The drug enters a cell and then delivers the gene inserts without replicating any further, according to the NIH. The human body then generates an immune response to a protein that expresses from the gene inserts.

As the outbreak continues to spread in West Africa, the populace of the affected countries have become more desperate, placing health care workers in an increasingly hazardous work environment.

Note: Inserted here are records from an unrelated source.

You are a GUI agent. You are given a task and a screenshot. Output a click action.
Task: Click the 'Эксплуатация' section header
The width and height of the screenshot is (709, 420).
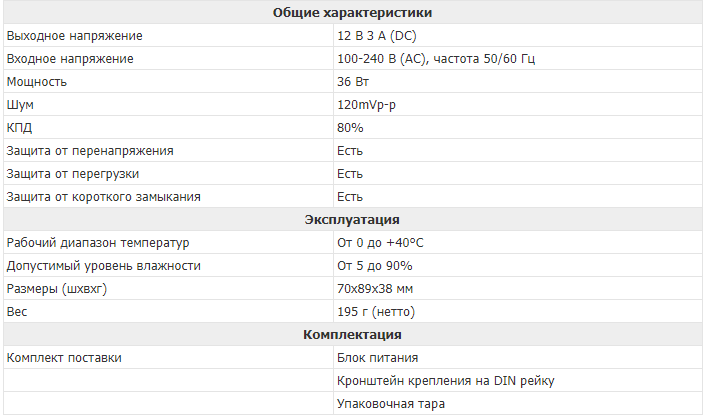click(352, 220)
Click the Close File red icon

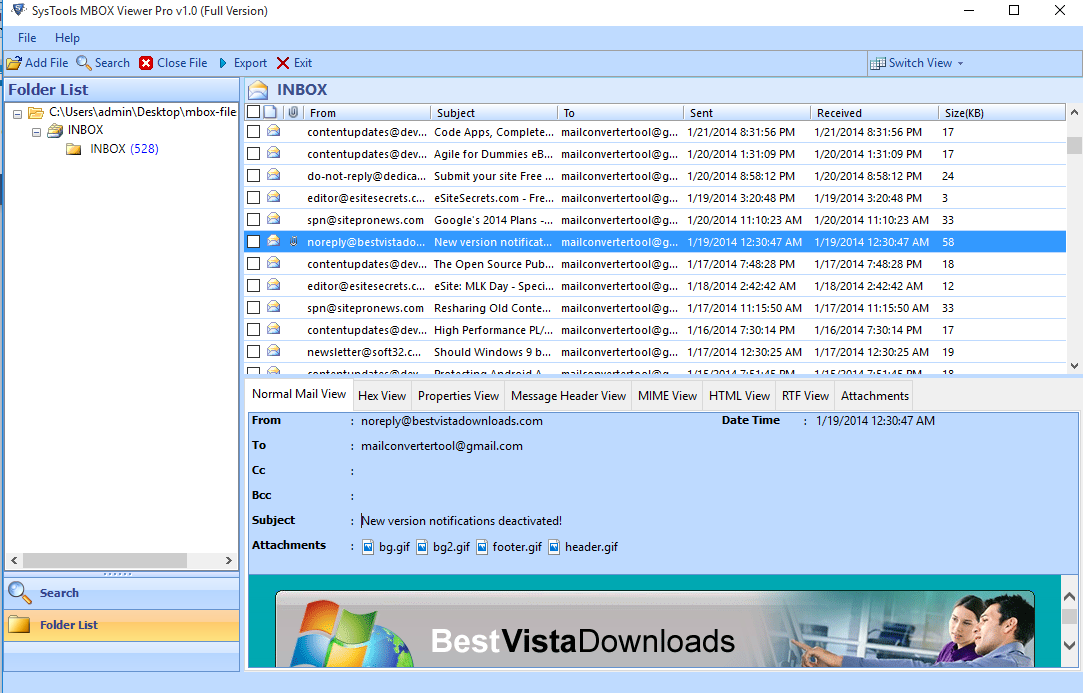146,63
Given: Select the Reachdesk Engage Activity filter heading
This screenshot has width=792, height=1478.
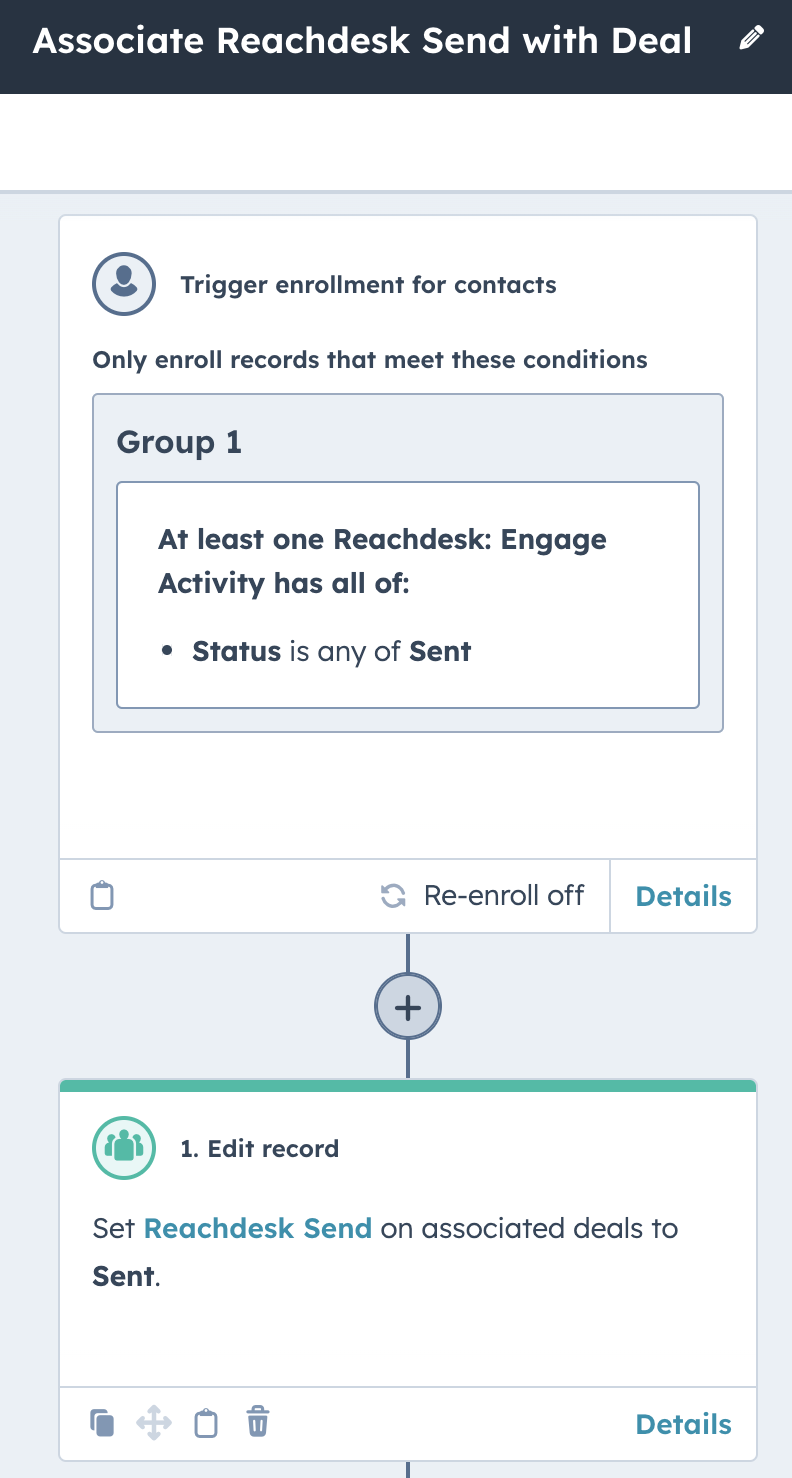Looking at the screenshot, I should click(382, 561).
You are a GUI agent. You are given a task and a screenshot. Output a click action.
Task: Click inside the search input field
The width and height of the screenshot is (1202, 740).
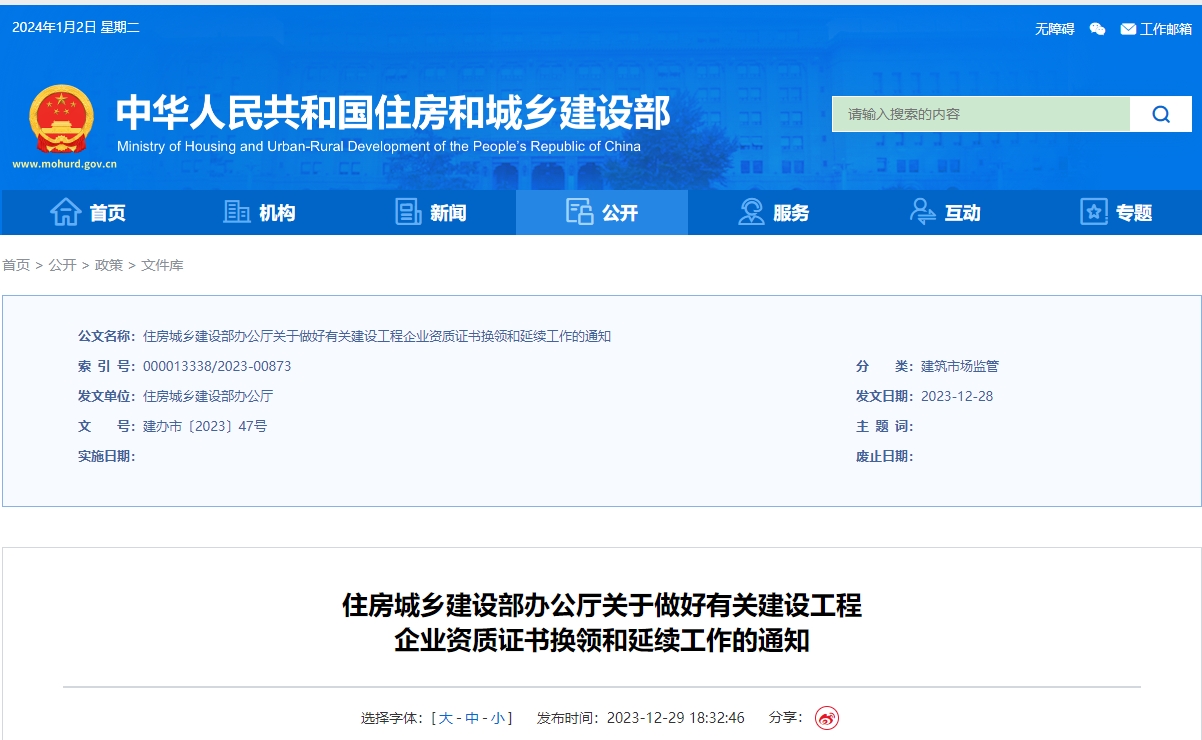pos(980,113)
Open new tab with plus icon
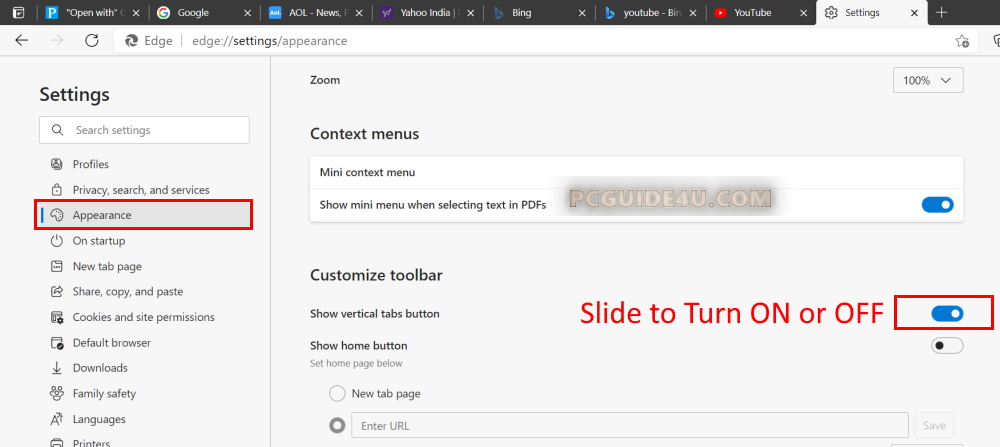 coord(941,13)
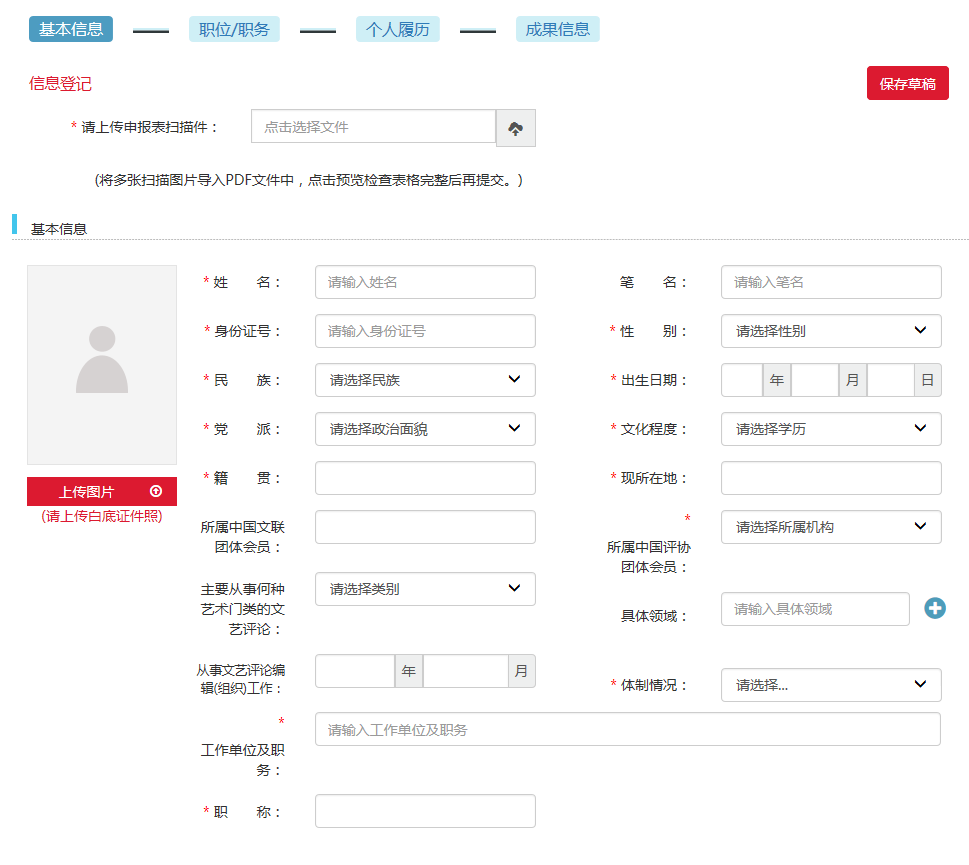Open the 体制情况 dropdown
Screen dimensions: 969x865
830,685
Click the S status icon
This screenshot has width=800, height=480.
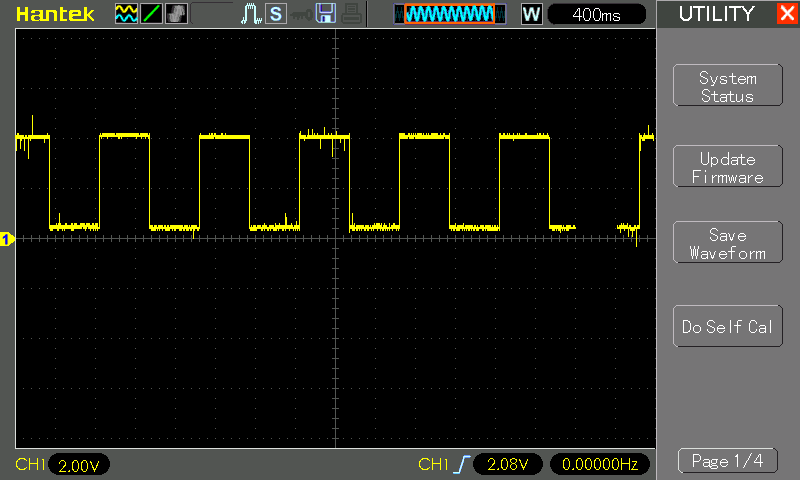click(x=275, y=14)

A quarantine center in the capitol of Liberia’s largest slum was raided on Saturday by angry residents, who stole items from the clinic that include infected bloodstained mattresses, sheets, and blankets, which could potentially exacerbate the outbreak in the country, according to a report by the Associated Press.

The International Pharmaceutical Federation (FIP) said last week that pharmacies in Liberia have experienced a surge of people seeking essential medicines due to an increasing number of residents who are reluctant to go to hospitals and clinics after health care workers became infected.

With the dire situation becoming more dangerous for health care workers, WHO noted that threats to health care professionals in the affected African countries have become a “worrying element” of the Ebola outbreak, as these workers are providing critical medical care at great personal risk.

WHO is seeking to raise awareness about the dangers faced by health care workers fighting the disease as part of today’s recognition of World Humanitarian Day.

“Assaults on health workers and facilities seriously affect access to health care, depriving patients of treatment and interrupting measures to prevent and control contagious diseases,” said Dr. Richard Brennan, director of WHO’s Department of Emergency Risk Management and Humanitarian Response in a press release. “WHO has a specific mandate to protect the human right to health, especially for people affected by humanitarian emergencies.”